The funeral director and poet Thomas Lynch writes about why we need time and space to mourn the dead: “Victorians allowed for extended periods of mourning, and their culture allowed for ‘proper respects’—the pause and tender patience granted the bereaved. The current emergency disallows all but the most needful duty to burn or bury the dead on a schedule advanced by a witless virus. Adding to our nation’s annual death rate by numbers we cannot accurately project or prevent, the coronavirus overwhelms not only our medical, financial, social, and religious infrastructures, but our mortuary ones as well. For many mourners, the postponed and bodiless obsequies will make the lonely deaths only more unmooring—like trying to understand love when the bride is absent from her nuptials; or initiation and new life, naming and claiming, when the baby is missing from the baptism.”

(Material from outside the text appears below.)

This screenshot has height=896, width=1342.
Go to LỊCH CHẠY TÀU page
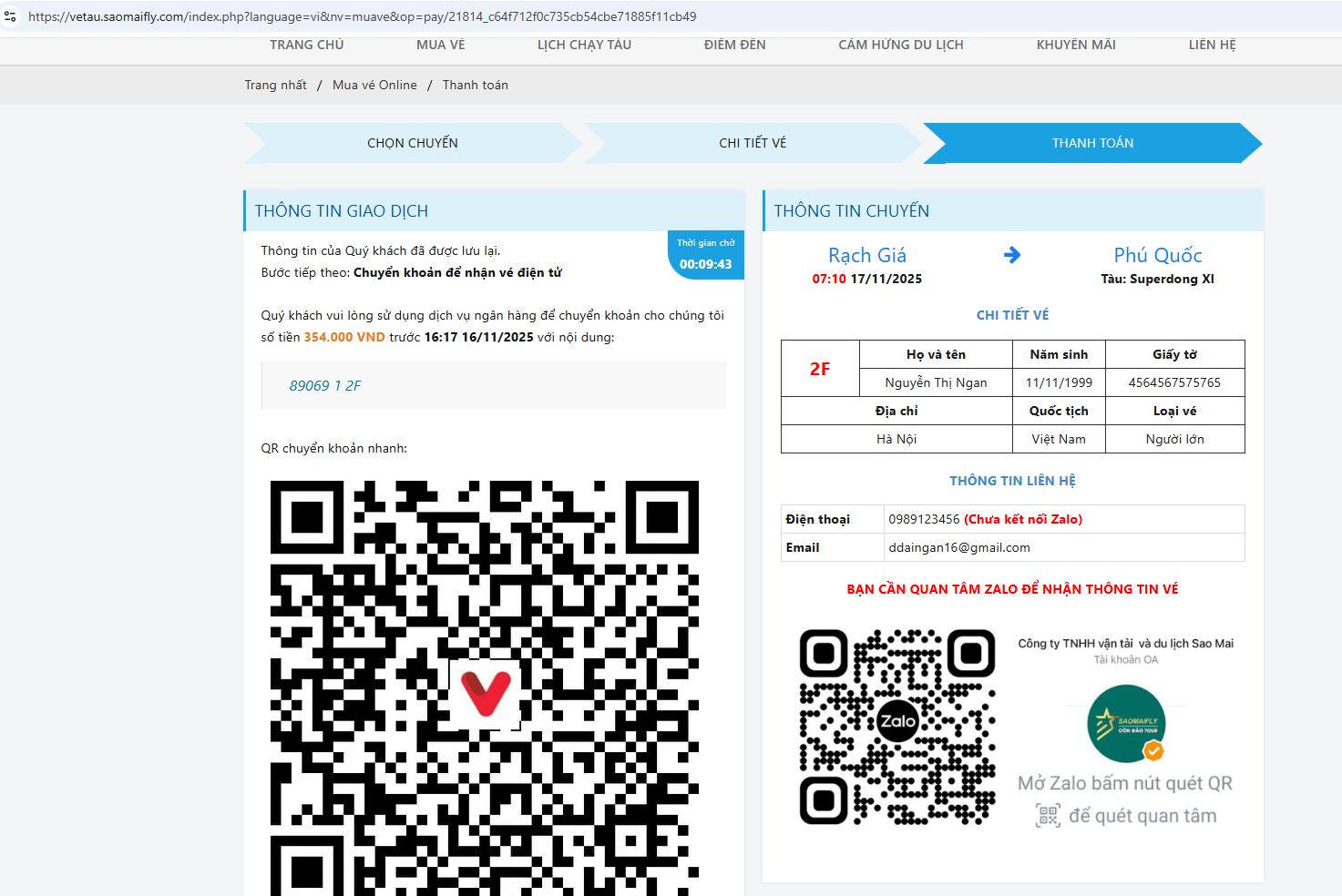pos(584,45)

You may recall Chris Beha’s essay on Søren Kierkegaard from a few days ago. Beha focused on what Kierkegaard tells us today about living a good life devoted to God. In The Paris Review, Adam Kirsch reminds us how radical that devotion should be in Kierkegaard’s eyes: “He believed that the most important commitment we can make is to God, and his work grew increasingly concerned with religious faith. Eight months after Either/Or appeared, Kierkegaard published Fear and Trembling, probably his best-known book today, which begins with the proposition that a human being becomes great ‘in proportion to the greatness of that which he loved.’ There is no greater object of love than God, Kierkegaard writes, and the Bible’s most powerful example of what it means to love God is the story of Abraham’s attempted sacrifice of Isaac, which he subjects to a powerful and dramatic analysis.”

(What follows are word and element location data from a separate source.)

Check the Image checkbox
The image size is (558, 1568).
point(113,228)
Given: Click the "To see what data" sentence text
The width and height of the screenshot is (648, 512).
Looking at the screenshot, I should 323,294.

Here are a couple of items from the higher education desk: The Cares Act could be an unexpected boon for small colleges: “For those small colleges, the department’s decision to use discretionary money to pump up their allocations to $500,000 could have significant consequences. For Avera Sacred Heart Hospital’s School of Radiologic Technology — a two-year institution in Yankton, S.D., with just 15 students — that sum approaches 2,000 percent of its reported annual revenue, according to an analysis by Miller.” In City Journal, Allison Schrager makes the provocative argument that, post-COVID—universities must “shift to a leaner, more productive business model. In the end, a hybrid system of online and in-person instruction will expand consumer choice and preserve the core functions of the university, while streamlining those features that have outlived their purpose.” I’m not so sure.
A defense of common sense: “Although I enjoyed Jordan Peterson’s runaway bestseller 12 Rules for Life: An Antidote to Chaos (2018), I thought it was needlessly long and complex. In Reclaiming Common Sense: Finding Truth in a Post-Truth World, Robert Curry offers a far simpler approach. It turns out there is just one rule for life and one antidote for chaos: common sense.”